Fragmento citado -
La presidenta de México, Claudia Sheinbaum, no descartó la posibilidad de sostener una llamada con el presidente de Estados Unidos, Donald Trump, luego de recientes declaraciones del embajador estadounidense en el país, Ken Salazar Johnson, en torno a la relación bilateral.

Durante un posicionamiento, la mandataria federal aseguró que su gobierno mantiene disposición al diálogo con Washington, con el objetivo de alcanzar acuerdos en temas clave como seguridad, migración y cooperación económica.

Sheinbaum subrayó que cualquier comunicación con su homólogo estadounidense tendría como prioridad el respeto mutuo y la defensa de los intereses nacionales, en un contexto donde la relación entre ambos países ha atravesado momentos de tensión.

“Siempre buscaremos el diálogo y los acuerdos”, expresó, al tiempo que evitó confirmar si ya existe una fecha definida para el posible contacto con Trump.

Las declaraciones se dan después de que el embajador estadounidense hiciera comentarios sobre la necesidad de fortalecer la colaboración bilateral, especialmente en materia de combate al crimen organizado y control migratorio.

(Datos recopilados)

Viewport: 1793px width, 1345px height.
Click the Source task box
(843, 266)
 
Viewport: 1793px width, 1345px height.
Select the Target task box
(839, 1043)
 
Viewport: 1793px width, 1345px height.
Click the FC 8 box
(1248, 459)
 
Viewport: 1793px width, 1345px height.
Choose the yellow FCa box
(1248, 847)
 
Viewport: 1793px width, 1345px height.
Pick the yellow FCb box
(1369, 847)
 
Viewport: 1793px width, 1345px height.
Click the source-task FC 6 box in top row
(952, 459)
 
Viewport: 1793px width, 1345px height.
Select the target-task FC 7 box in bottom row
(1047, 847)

...

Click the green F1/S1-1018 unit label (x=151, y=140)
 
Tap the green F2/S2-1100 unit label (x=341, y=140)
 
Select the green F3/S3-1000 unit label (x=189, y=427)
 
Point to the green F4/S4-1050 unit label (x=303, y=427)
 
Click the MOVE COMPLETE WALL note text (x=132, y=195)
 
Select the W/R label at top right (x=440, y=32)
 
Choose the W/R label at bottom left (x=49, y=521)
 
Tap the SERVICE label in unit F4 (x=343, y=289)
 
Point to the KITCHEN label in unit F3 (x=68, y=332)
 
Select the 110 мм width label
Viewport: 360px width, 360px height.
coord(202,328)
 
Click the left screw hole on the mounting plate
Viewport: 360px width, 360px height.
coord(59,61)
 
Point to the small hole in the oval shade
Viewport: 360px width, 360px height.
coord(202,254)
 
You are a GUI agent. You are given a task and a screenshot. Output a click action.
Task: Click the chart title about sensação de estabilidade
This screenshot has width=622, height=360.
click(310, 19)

...

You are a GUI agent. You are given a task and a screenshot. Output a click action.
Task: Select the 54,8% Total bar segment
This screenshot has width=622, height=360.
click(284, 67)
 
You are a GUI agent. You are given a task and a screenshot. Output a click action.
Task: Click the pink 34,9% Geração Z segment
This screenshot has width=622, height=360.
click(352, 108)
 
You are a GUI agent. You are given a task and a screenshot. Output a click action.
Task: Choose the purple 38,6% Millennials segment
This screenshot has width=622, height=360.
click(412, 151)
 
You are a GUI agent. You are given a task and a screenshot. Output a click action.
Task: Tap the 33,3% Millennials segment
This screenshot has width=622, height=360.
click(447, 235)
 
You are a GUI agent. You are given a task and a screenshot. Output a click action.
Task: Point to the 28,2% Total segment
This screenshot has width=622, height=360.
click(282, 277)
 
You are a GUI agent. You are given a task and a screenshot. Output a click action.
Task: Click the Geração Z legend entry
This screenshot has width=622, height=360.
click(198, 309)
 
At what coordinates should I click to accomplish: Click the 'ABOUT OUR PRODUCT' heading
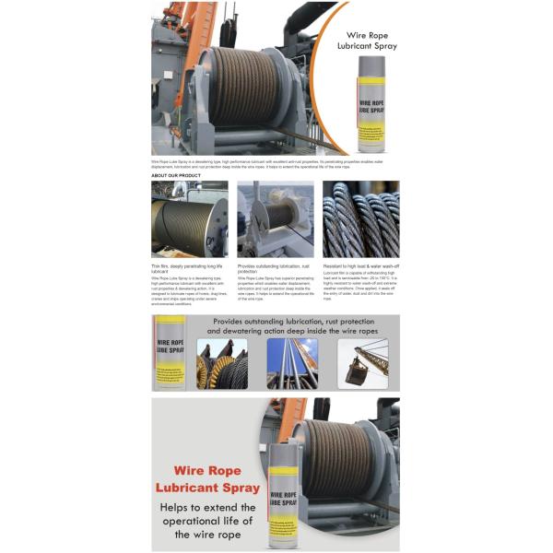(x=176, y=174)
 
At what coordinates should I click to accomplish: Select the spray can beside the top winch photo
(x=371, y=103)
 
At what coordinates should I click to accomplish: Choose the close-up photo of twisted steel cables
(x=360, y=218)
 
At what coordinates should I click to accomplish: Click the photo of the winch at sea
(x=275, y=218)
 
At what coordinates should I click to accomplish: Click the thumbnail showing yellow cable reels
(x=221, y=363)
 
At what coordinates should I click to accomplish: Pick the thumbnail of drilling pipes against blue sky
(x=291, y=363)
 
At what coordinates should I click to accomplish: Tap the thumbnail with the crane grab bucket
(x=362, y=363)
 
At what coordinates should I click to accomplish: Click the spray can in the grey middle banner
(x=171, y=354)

Con la información -
1. Responde con el fragmento citado:
(a) ¿En qué temas clave busca el gobierno alcanzar acuerdos con Washington?
(b) ¿Qué evitó confirmar la presidenta sobre el posible contacto con Trump?
(c) ¿En qué materias habló el embajador de fortalecer la colaboración bilateral?
2. Prolonga el fragmento citado sobre la posible llamada entre Sheinbaum y Trump a partir de su último párrafo.

Respuestas -
1.
(a) En seguridad, migración y cooperación económica.
(b) Si ya existe una fecha definida para el posible contacto con Trump.
(c) En el combate al crimen organizado y el control migratorio.

2.
El escenario ocurre en medio de un contexto complejo en la relación México–Estados Unidos, marcado por diferencias en estrategias de seguridad, así como por presiones políticas derivadas del combate al narcotráfico y el flujo de drogas hacia territorio estadounidense.

Analistas consideran que una eventual llamada entre ambos mandatarios podría representar un intento por recomponer el diálogo y establecer una nueva ruta de entendimiento, particularmente ante el endurecimiento del discurso político en ambos países.

Hasta el momento, no se han dado a conocer detalles sobre una posible agenda o temas específicos a tratar en caso de concretarse la comunicación.

El gobierno mexicano reiteró su postura de privilegiar la cooperación, pero bajo principios de soberanía y respeto, en una relación que continúa siendo estratégica para ambos países.